Comcast head talks progress from DAA to DOCSIS

DENVER — Comcast touted its progress migrating to a distributed access architecture (DAA) with updated virtualized network functions as it plans to roll out DOCSIS 4.0 more broadly.

At the 40th annual SCTE Cable-Tec Expo this week, Comcast Chief Network Officer Elad Nafshi told a crowded room the company continues to look for ways to address the changing requirements of today’s networks.

Those changes can be attributed to several factors, including migrations to the cloud and edge. Network traffic is also changing. For example, new consumer realities like work from home have seen peak streaming times shift from Sunday nights to high traffic even during work hours.

Nafshi said a new generation of edge compute services will benefit from digital optics on software-defined networks to “fundamentally change how to deliver high speed data."

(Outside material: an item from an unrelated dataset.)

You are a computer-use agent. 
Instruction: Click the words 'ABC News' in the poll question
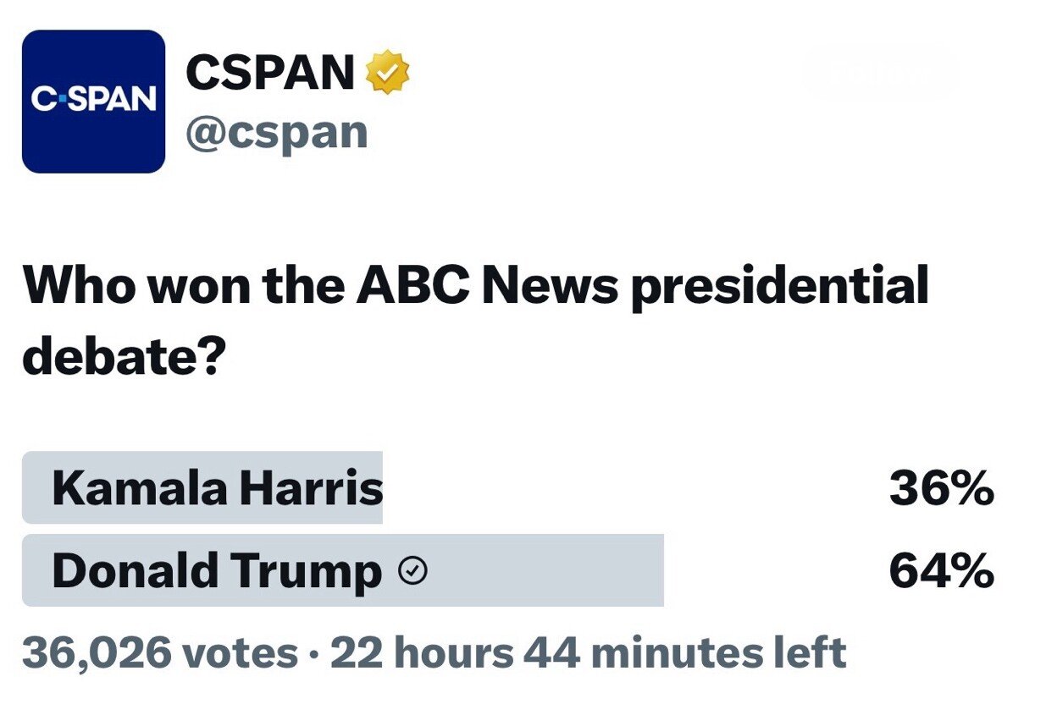(487, 286)
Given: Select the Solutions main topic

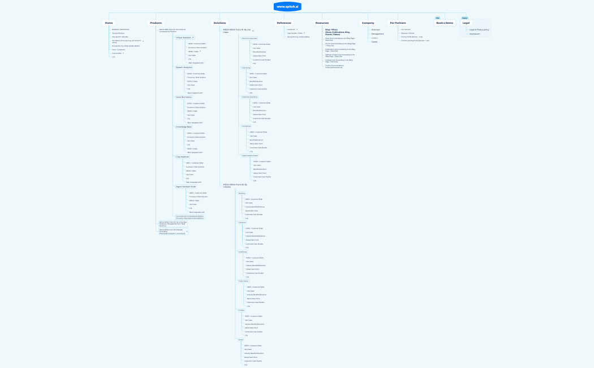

On that front, the Comcast milestones Nafshi mentioned include reaching the deployment of over 120,000 Remote-PHY digital nodes across its network this year. Remote-PHY nodes are supporting the company’s transition to DAA, a model that pushes functions that usually reside in the network hub closer to the user.

Comcast has also been working to retire its legacy cable modem termination systems (CMTS) in favor of virtualized platforms. Nafshi said the company’s analog CMTS requires 20 racks of equipment to get to 60,000 households passed, whereas its vCMTS uses one rack to reach 100,000 households.

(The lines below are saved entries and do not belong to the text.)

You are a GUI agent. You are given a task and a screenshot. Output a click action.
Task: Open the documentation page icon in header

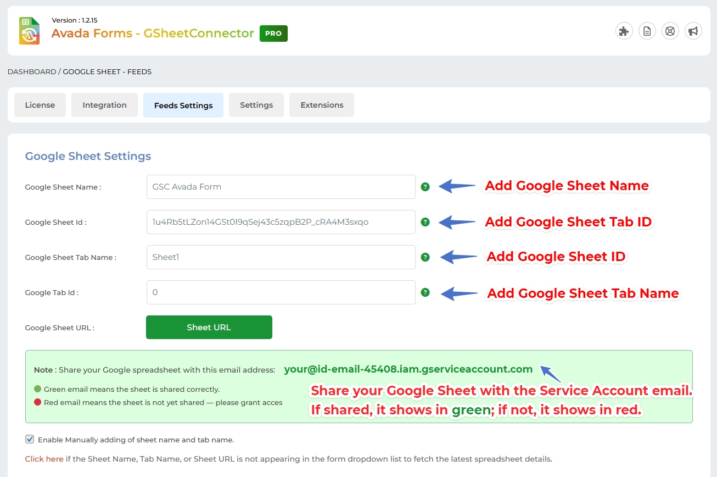click(x=647, y=31)
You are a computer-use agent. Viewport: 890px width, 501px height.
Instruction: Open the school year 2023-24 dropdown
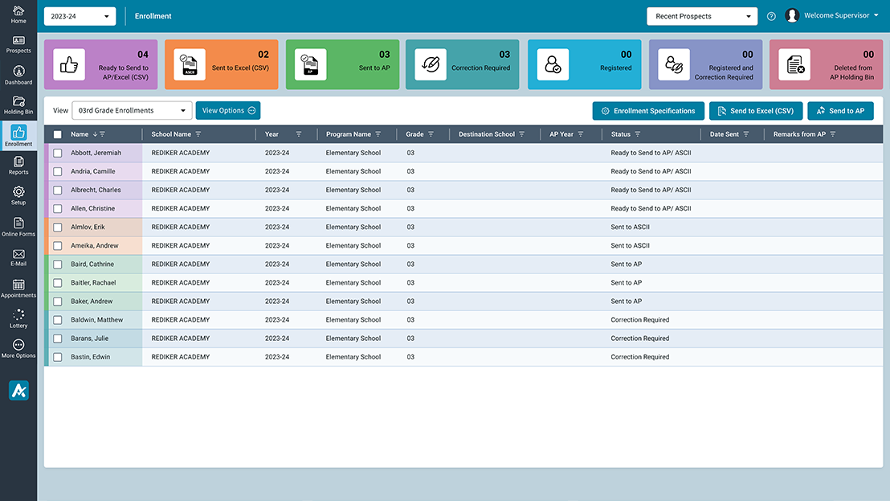tap(80, 15)
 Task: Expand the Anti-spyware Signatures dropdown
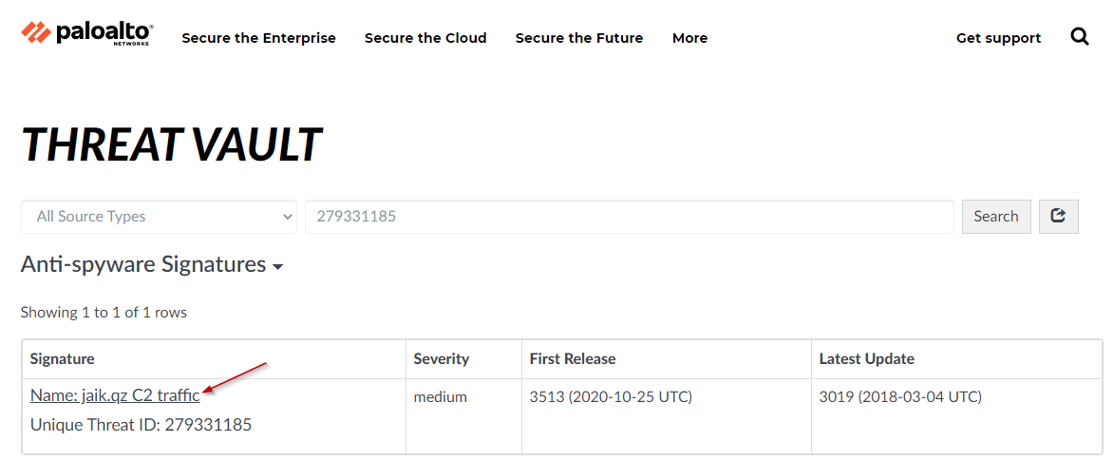pos(152,264)
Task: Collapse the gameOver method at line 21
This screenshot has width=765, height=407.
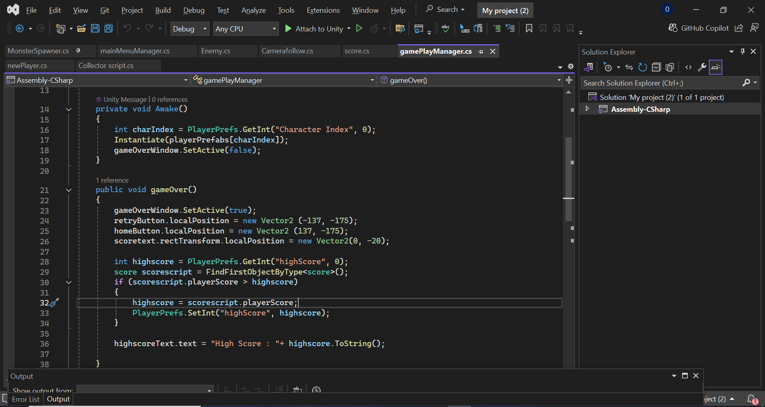Action: pos(69,190)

He noted Comcast already has vCMTS-powered fiber-to-the-home (FTTH) powering multi-gig services nationwide, as the company is "quickly retiring [its] legacy CMTS architecture."

Traditionally, fiber and coaxial networks have relied on different platforms, but this year Comcast completed its first virtual broadband network gateway (vBNG) trial, in which it connected a fiber customer to its new vBNG/rOLT (remote optical line terminal) platform powered by the same vCMTS platform delivering gig service to its coaxial customers.

At the time the company claimed the trial "represents the first time anywhere across the industry where the vision of the converged DAA has become a reality and is being delivered to live customers."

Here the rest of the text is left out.